Recursive dupes

Discussion related to "Everything" 1.5 Alpha.
Post Reply
anmac1789
Posts: 668
Joined: Mon Aug 24, 2020 1:16 pm

Recursive dupes

Post by anmac1789 »

Is there a way to do recursive duplicate searching ? For example, I want to find all duplicates, by comparing custom columns, comparing 2 folders like this

C:\folder1\subfolder1-1\subfolder1-2
D:\folder1\testing folders\subfolder1-1\subfolder1-2

lets say folder1\ in C:\ and D:\ matches but subfolder1-1\ in C:\folder1\ and D:\folder1\testing folders doesn't match then how can I ensure that I don't delete folder1\ in either volumes not knowing that everything below it doesn't match ?
raccoon
Posts: 1017
Joined: Thu Oct 18, 2018 1:24 am

Re: Recursive dupes

Post by raccoon »

What we need is an easy way to produce a column that shows relative paths below the starting directories of A and B that are being compared for dupes. I cannot think of an easy means to do this yet.

Everything does have a Fullpath column, and also a way to turn on fullpaths under the Name column, but no convenient way to snip off the D:\Backup2005\ and the Z:\Backup2009\ prefixes so that the remainder relative paths can be name-duped against each other. You would have to perform some string manipulation for each scenario in order to design such a col1 or regmatch1 column yourself.
anmac1789
Posts: 668
Joined: Mon Aug 24, 2020 1:16 pm

Re: Recursive dupes

Post by anmac1789 »

raccoon wrote: Sat Feb 11, 2023 3:25 am What we need is an easy way to produce a column that shows relative paths below the starting directories of A and B that are being compared for dupes. I cannot think of an easy means to do this yet.

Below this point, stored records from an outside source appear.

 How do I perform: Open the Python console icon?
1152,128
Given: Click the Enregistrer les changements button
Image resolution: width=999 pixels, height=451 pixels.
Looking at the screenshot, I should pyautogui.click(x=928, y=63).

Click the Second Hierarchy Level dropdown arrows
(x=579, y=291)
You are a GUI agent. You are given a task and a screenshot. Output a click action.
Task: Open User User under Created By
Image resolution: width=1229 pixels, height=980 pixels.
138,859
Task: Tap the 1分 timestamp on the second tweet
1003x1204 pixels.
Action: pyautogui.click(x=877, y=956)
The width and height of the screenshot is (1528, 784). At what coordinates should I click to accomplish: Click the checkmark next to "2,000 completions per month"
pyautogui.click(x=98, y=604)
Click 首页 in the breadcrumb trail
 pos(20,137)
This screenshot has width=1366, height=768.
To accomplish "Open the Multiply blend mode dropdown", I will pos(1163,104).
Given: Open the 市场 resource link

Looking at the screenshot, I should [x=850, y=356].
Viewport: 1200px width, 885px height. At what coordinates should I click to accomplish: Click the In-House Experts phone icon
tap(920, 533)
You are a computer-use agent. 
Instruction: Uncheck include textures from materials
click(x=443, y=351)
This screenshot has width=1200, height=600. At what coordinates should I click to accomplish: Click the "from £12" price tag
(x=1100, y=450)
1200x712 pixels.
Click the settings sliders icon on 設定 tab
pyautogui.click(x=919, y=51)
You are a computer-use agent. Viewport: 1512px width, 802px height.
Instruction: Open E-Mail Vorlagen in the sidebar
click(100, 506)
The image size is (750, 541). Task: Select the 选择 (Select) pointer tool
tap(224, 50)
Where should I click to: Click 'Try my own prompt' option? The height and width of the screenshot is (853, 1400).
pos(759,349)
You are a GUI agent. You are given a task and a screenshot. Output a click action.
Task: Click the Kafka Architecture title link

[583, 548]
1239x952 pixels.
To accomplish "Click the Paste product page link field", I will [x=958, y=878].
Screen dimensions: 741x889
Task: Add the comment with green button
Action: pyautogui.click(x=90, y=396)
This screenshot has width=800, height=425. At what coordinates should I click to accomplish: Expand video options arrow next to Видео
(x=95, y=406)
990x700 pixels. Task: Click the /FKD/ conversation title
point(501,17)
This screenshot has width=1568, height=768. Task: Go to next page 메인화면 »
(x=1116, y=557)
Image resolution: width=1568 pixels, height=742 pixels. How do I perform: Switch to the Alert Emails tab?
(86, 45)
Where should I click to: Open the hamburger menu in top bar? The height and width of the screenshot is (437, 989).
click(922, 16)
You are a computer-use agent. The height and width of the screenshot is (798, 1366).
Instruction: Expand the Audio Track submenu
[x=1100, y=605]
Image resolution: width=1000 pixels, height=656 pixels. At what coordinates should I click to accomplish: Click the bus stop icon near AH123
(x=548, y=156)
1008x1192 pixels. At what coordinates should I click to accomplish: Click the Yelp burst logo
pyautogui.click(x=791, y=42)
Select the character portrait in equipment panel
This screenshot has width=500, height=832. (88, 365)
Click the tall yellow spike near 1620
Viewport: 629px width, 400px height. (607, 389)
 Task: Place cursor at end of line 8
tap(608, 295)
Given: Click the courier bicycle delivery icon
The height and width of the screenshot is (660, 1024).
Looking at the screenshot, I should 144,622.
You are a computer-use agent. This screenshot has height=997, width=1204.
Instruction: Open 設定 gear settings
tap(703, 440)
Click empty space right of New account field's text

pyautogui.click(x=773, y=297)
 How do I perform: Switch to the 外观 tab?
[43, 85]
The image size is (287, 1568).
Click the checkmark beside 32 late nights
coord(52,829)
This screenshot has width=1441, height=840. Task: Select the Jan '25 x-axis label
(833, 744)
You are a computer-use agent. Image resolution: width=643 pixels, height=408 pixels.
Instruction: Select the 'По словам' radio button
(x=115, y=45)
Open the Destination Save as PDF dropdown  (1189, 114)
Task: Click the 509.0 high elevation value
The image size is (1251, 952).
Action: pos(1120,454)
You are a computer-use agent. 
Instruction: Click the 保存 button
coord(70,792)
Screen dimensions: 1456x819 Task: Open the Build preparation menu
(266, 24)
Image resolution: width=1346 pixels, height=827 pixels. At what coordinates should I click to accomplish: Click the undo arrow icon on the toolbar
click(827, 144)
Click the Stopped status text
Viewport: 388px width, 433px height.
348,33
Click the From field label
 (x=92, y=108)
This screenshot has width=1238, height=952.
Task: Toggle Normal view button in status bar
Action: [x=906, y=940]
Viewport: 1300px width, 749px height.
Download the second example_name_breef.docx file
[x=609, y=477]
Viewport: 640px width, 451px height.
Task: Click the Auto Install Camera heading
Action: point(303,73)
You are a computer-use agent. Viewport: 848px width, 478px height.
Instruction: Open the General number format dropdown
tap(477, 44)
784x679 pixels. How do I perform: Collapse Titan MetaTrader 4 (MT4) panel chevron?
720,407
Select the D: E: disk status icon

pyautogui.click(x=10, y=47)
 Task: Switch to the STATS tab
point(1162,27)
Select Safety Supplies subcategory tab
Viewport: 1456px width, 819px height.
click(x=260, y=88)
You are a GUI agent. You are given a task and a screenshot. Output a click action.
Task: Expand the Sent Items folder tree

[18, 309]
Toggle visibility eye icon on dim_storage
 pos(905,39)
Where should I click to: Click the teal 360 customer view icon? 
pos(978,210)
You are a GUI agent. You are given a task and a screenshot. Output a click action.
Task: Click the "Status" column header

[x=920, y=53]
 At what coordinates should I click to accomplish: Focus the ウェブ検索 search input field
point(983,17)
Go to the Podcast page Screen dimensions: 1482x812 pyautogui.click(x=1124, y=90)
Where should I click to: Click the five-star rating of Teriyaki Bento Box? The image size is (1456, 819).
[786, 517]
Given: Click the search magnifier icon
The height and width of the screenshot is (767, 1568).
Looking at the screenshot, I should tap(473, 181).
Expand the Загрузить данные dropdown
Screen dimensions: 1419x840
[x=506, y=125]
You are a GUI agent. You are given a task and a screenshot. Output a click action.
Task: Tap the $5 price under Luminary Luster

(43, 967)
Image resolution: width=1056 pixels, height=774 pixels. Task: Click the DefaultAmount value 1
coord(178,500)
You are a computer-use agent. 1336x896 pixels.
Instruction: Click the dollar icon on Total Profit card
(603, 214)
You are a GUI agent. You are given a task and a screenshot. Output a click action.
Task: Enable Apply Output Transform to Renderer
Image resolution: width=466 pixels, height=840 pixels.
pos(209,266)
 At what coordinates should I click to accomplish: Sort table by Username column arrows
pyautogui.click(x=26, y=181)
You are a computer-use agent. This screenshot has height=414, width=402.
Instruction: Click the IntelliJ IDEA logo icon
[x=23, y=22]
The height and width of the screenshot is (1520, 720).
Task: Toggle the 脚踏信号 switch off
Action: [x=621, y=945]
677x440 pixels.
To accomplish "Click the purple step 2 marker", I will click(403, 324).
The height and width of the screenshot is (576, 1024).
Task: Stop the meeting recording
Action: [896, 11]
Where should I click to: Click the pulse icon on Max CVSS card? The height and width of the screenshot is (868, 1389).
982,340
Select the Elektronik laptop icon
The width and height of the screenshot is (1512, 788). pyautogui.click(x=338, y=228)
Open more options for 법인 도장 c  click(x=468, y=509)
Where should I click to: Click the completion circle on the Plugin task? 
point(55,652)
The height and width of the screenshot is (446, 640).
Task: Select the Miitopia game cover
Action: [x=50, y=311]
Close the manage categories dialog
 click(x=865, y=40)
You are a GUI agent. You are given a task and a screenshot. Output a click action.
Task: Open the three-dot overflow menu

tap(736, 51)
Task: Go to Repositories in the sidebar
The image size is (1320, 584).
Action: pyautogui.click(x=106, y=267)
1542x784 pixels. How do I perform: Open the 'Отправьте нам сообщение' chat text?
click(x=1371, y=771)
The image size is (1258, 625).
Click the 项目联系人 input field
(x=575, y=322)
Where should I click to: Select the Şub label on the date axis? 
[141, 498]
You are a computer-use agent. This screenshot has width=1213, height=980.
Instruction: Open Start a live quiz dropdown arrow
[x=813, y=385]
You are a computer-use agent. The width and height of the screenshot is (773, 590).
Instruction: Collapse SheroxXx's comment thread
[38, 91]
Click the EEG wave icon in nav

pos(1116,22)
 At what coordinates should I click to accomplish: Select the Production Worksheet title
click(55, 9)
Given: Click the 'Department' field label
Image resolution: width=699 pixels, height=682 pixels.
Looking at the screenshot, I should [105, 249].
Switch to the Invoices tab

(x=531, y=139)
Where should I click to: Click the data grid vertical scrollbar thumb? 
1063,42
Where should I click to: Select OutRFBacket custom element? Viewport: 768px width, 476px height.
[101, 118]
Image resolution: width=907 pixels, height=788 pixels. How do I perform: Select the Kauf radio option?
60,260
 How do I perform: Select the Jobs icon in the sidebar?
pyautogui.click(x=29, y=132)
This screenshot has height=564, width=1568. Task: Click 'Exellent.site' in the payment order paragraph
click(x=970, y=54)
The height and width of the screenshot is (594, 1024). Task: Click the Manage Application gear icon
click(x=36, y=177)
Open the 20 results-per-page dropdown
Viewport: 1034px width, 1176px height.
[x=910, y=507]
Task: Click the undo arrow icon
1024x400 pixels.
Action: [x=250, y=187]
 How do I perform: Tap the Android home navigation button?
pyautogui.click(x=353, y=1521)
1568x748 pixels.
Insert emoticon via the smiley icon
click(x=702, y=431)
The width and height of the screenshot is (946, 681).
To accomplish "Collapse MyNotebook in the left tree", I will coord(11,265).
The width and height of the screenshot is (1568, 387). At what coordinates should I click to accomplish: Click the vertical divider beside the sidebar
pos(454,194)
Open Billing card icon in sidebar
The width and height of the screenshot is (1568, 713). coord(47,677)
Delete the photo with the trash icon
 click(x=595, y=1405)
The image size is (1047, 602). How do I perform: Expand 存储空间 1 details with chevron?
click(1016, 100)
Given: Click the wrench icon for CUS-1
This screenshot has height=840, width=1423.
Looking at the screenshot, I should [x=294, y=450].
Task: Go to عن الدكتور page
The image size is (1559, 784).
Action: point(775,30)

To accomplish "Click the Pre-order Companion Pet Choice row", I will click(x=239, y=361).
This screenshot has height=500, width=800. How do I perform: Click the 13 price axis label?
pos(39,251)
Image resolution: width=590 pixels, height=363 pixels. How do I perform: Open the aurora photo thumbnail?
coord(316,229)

Everything does have a Fullpath column, and also a way to turn on fullpaths under the Name column, but no convenient way to snip off the D:\Backup2005\ and the Z:\Backup2009\ prefixes so that the remainder relative paths can be name-duped against each other. You would have to perform some string manipulation for each scenario in order to design such a col1 or regmatch1 column yourself.
I think a better approach would be if then else statement used in a search syntax...

Another idea I have is to use something like viceversa pro does...its like a folder comparison...but it lacks an organized view of dates and times but it places a red dot on either side of a folder compare to view which is older/newer...this only works for files as their company is reluctant for updates ...maybe you could perhaps incorporate some of their leverage in terms of comparing folders/files? Their website is: https://www.tgrmn.com/?camp=goog_cmt&gc ... gJB1fD_BwE

Another prospect is to have a folder tree view together with custom columns? You already have a folders view to begin with..
void
Developer
Posts: 16672
Joined: Fri Oct 16, 2009 11:31 pm

Re: Recursive dupes

Post by void »

How large are the folders?

Would calculating the sha256 sum of a folder be useful?
Calculate the sha256 sum of just content or filenames and content? or an option to choose?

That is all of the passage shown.